COMMUNITY

Alamogordo business throws annual 'giving' Christmas party

Holiday charity

Haley Gray
Alamogordo Daily News
Last December, 250 people from Alamogordo Community registered to participate in the Big Givers -- Christmas Edition hosted by the Desert Sun Auto Group. Twenty six teams were able to bring gifts to 26 families.

When Amanda Gallagher decided to throw a Christmas party four years ago, she didn’t want to just get together her loved ones for a good time.

Gallagher divided her 35 guests into two teams and tasked them with the mission to "bless," as she said, a family in need-- to “bring Christmas” to Alamogordo families who are unable to bring it to themselves.

Gallagher said she was inspired by United Way of Otero County’s annual Big Give event, in which teams of volunteers go out and complete community service projects that benefit residents and non-profits in Otero County.

Word got out about her invite-only Christmas party, she said. There was so much interest in her event that the following year she decided to move it to the Desert Sun Toyota Show Room, where she works, to accommodate the increase in attendees.

“I thought maybe 75 (people would volunteer) and we actually had about 150 people attend,” Gallagher said. “It grew really fast.”

Since then Gallagher has gone public with what she calls “Big Givers – The Christmas Edition.”

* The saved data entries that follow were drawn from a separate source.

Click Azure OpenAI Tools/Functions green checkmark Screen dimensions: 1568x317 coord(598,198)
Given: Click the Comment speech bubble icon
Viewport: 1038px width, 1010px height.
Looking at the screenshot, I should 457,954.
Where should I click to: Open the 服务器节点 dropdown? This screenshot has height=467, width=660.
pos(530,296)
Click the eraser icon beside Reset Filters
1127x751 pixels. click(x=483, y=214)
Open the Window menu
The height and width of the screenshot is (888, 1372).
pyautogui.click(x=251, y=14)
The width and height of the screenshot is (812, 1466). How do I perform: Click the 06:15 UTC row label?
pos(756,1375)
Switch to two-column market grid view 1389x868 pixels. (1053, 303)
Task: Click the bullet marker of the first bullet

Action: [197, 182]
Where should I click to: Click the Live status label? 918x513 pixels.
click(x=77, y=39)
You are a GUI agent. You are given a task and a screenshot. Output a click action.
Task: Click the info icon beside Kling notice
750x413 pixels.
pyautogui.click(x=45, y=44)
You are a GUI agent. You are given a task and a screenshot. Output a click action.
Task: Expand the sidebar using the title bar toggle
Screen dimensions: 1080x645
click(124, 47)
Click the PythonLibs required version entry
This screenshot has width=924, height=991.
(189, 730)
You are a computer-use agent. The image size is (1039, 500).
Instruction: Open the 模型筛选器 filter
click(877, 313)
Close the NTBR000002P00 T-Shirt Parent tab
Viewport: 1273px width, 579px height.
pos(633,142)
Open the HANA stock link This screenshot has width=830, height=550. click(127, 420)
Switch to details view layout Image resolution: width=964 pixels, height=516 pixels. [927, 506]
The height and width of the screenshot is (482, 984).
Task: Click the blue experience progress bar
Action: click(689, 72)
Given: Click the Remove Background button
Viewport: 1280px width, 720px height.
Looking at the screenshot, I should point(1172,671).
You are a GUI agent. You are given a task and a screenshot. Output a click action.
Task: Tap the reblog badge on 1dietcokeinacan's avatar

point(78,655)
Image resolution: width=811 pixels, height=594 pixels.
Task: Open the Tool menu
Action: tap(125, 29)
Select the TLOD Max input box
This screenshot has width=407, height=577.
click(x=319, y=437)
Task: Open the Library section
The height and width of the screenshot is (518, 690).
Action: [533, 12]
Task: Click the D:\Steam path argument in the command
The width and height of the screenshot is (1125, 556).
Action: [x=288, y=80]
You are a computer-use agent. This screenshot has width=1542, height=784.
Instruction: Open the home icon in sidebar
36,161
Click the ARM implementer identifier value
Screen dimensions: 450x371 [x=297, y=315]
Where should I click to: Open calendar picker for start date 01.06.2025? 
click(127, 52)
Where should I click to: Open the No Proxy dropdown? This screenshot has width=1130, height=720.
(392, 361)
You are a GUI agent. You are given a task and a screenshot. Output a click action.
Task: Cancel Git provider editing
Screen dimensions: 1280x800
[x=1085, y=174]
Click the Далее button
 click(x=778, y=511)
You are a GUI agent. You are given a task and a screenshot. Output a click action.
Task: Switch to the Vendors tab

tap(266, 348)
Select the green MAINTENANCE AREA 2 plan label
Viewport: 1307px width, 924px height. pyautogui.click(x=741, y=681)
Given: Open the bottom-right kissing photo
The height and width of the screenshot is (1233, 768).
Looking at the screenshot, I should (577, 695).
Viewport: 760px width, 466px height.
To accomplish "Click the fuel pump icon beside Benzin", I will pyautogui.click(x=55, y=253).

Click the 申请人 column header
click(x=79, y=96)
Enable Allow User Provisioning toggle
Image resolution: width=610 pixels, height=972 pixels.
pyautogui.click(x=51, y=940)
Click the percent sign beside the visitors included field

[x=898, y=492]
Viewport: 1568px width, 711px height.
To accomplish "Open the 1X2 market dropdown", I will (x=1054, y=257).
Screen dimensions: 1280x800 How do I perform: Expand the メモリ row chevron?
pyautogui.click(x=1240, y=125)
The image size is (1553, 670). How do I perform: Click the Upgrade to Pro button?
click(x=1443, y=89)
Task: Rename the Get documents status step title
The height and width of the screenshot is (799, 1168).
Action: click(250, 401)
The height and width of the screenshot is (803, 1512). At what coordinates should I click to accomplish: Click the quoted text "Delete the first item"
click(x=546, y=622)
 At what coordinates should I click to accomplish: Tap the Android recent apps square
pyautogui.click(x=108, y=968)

“Last year we actually opened it up to the community and we had almost 250 people attend,” she said. “We had 26 families that we were able to bless last year and it was just, really, kind of cool.”

Gallagher recruits her volunteers/party-goers via Facebook and email blasts, targeting the Desert Sun email data base and her contacts from past Big Giver events. Attendees pay $15 each, which includes a T-shirt, and organize themselves into teams of any size. The teams pick a family to bring Christmas gifts to and are also given a few other fun, do-good challenges.

Gallagher’s event is not affiliated with United Way of Otero County, and her process is in fact quite different from theirs. Rather than accepting applications from any family or individual as United Way does for their annual Big Give event, those who can apply to be Big Giver recipients are hand-picked by Gallagher’s friend, Kathy Crispin.

Worship Center Outreach and Care Director Crispin said she is familiar with many families in need through her work in the church's ministries. She said she also contacts other organizations in town, such as CHINS and Love INC, to get suggestions for families who might like to apply.

Limited in how many families they can serve by how many volunteers they have, Gallagher said her event aims only to serve the “authentically needy.”

“We all know that there’s people who are trying to work the system and that’s not who we’re trying to bless,” Crispin said.

She said applicants must make the case, via the application form they fill out, for why their family deserves to be blessed by Gallagher’s Big Givers. They must also be available, at home, at the time that the volunteers will come by, this year it will be the evening of Dec. 8, and must allow photos of their children receiving the presents to be taken and shown at the Big Giver Christmas dinner that the volunteers have together at the Desert Sun Toyota Show Room, 3333 N. White Sands Blvd., after they leave the families’ houses.

Families can write in any specific needs they have so that Givers can better help them out. For example, Crispin said, she once bought an art kit for a child who was artistically inclined. Apart from these requests from families, the teams of Givers aren’t bound by any rules for how to bless a family. They buy the presents that they take the families out of their own pockets, Crispin said.

“We don’t put what you have to do,” Gallagher said. “We give people the ability to be creative in how they’re going to go and bless that family.”

Even if it costs them a little money, Gallagher holds that the event is a good time for her attendees.

“It’s fun. When 250 of you are out giving all over town, it just causes electricity in the air of giving which is awesome,” she said. “It’s really fun. If you have time on the eighth of December, it will be a big event.”